I see execution time value is getting appended with new line character, this results in unwrap throwing error while converting it to float, we can get rid of this by adding pattern
| pattern “<_> executionTime: \n”

why are we seeing this difference,and not in explore logs? is it known behaviour? how can we eliminate this kind of characters, in our pattern expression,

Many thanks,

That would be from your logs. Loki doesn’t inject any newline character, nor does Explorer.

If you don’t know when your logs would have the newline character, then probably switching back to regex would be better.

In general, Loki’s performance comes from distribution. If you are not running single container, you should make sure query splitting is working.
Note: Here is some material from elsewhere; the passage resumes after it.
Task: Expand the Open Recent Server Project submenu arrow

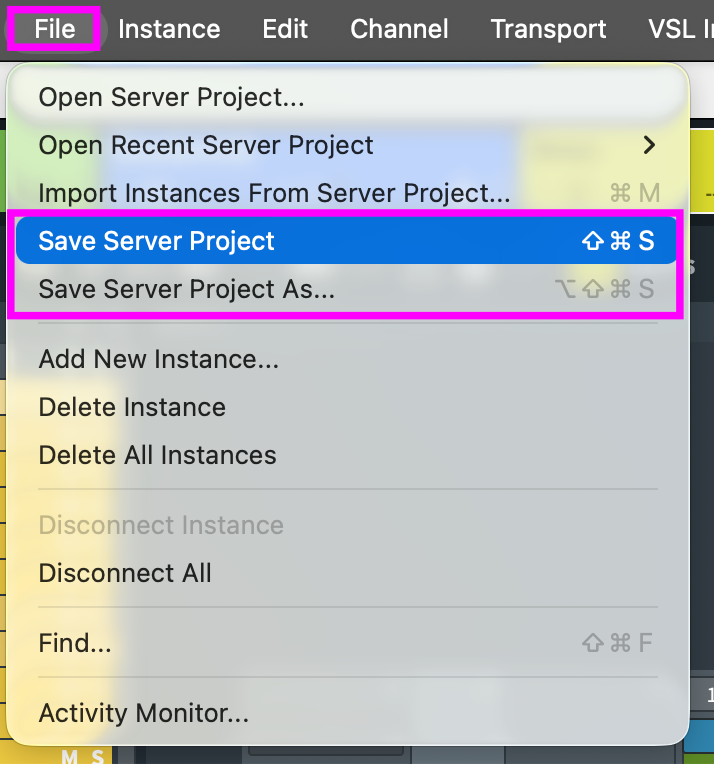Action: click(x=650, y=145)
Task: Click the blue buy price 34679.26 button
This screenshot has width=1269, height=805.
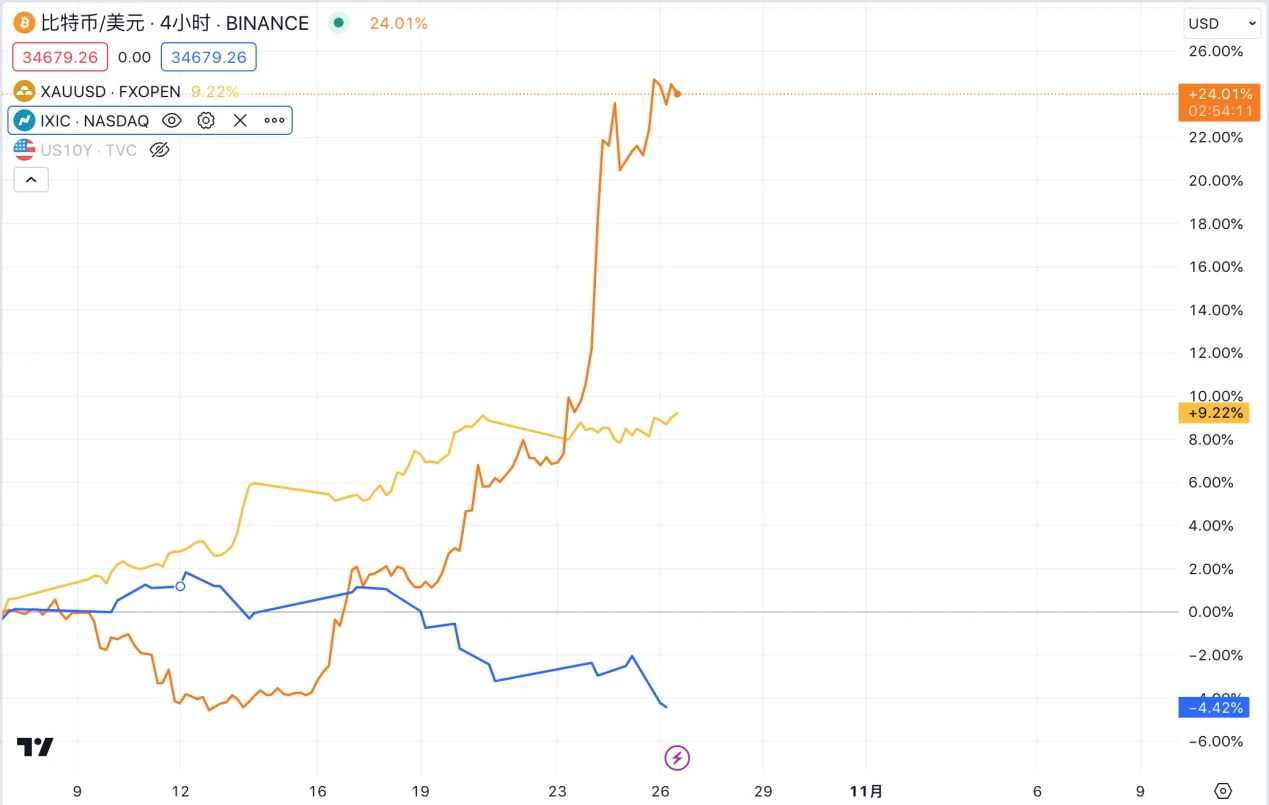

If you are using single container, perhaps consider migrating to simple scalable mode so you can scale if needed.

thanks for responding,
assuming we have tons of logs matching executionTime and scraping them as a label to perform metric query, does this effect cardinality or indexing anyway?

I’m just trying to understand this way like,which has advantage -

  1. pushing executionTime label directly to loki → we can use this label to perfrom metric query
    or
  2. not adding this as a label and perform log level operation to scrape this label and performing operation on it.

please suggest your insights,

thanks again

Adding to last question,
can we use executionTime as a structured metadata while pushing logs to loki by avoiding indexing?

Yes it does. It is recommended to have a “bounded” values for labels, and if you use execution time which can be any floating number it will impact your query performance.

I would recommend real time parsing for things like this.

You could, yeah. Structured metadata might be a good usecase for this.